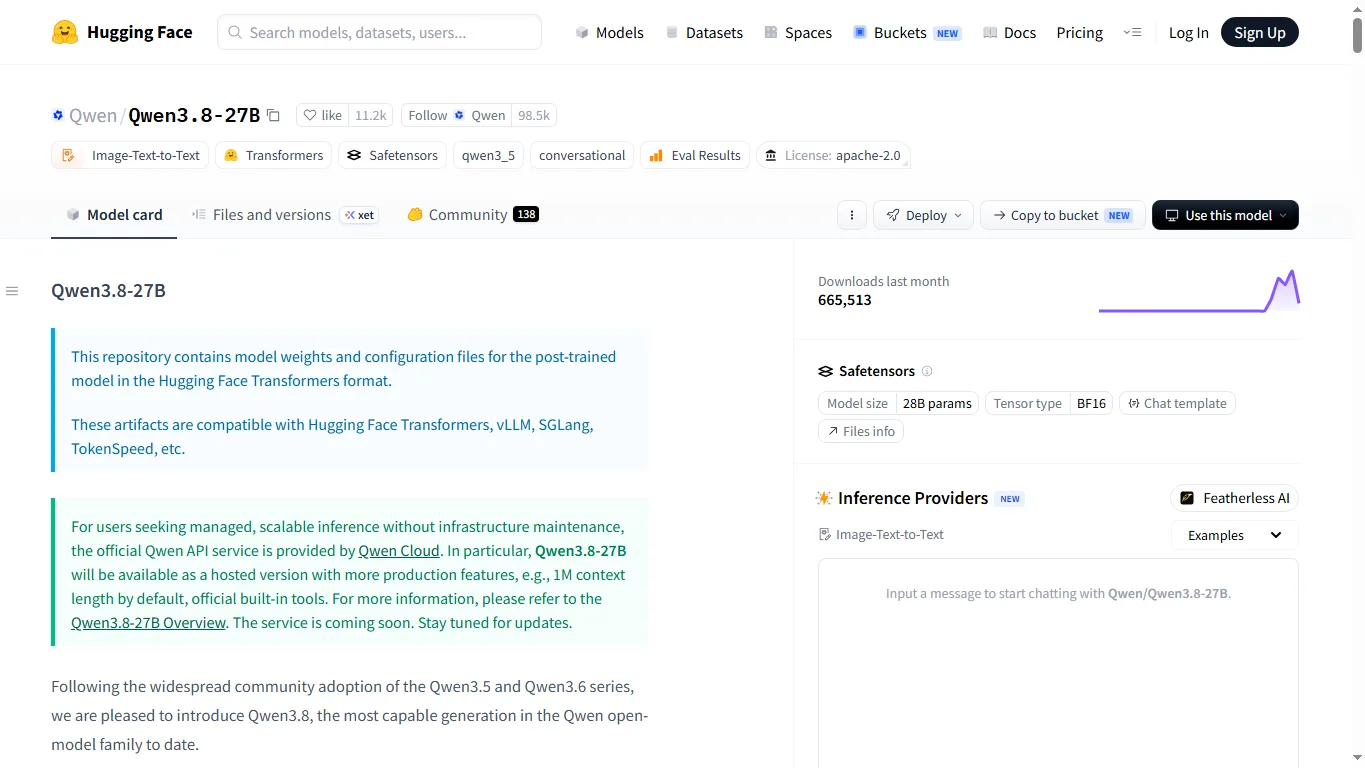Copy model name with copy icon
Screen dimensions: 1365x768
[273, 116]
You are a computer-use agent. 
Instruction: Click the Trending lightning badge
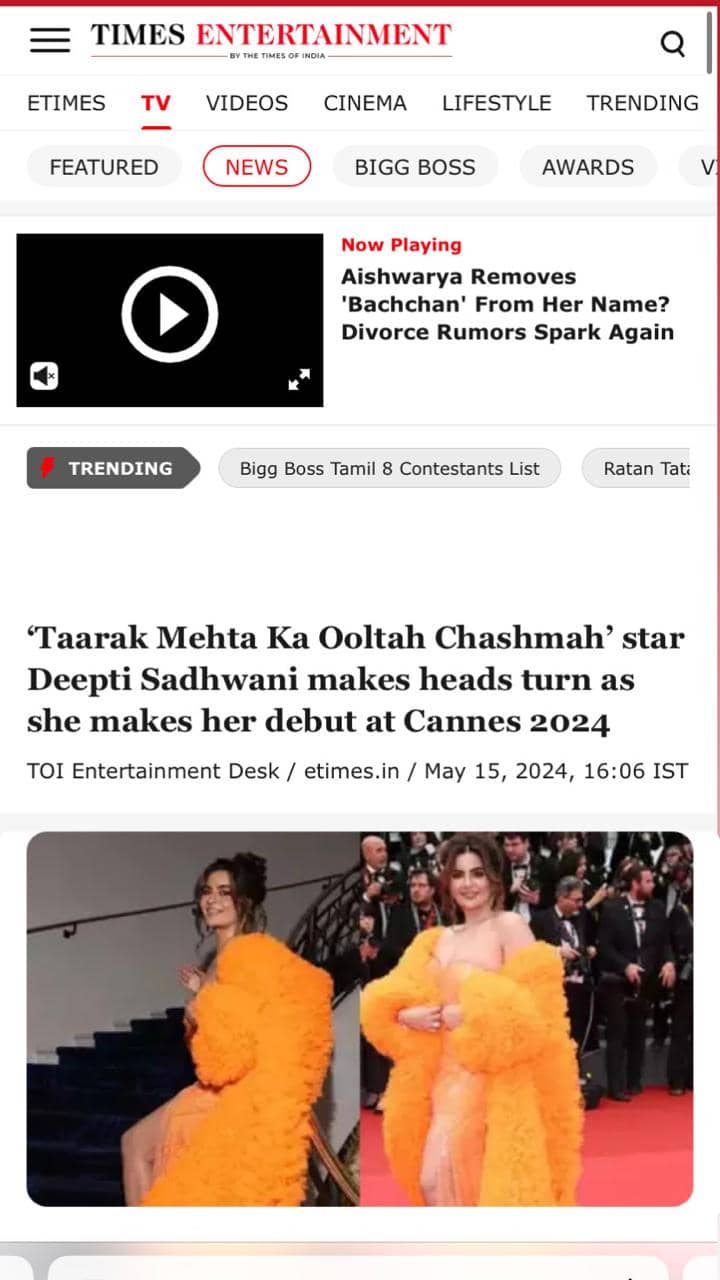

————

## Your task:
Transcribe exactly the line containing "You are a computer-use agent." and every line after it through the end of the listing above; pictures are not part of the copy.

## Solution for this task:
You are a computer-use agent. 
Instruction: Click the Trending lightning badge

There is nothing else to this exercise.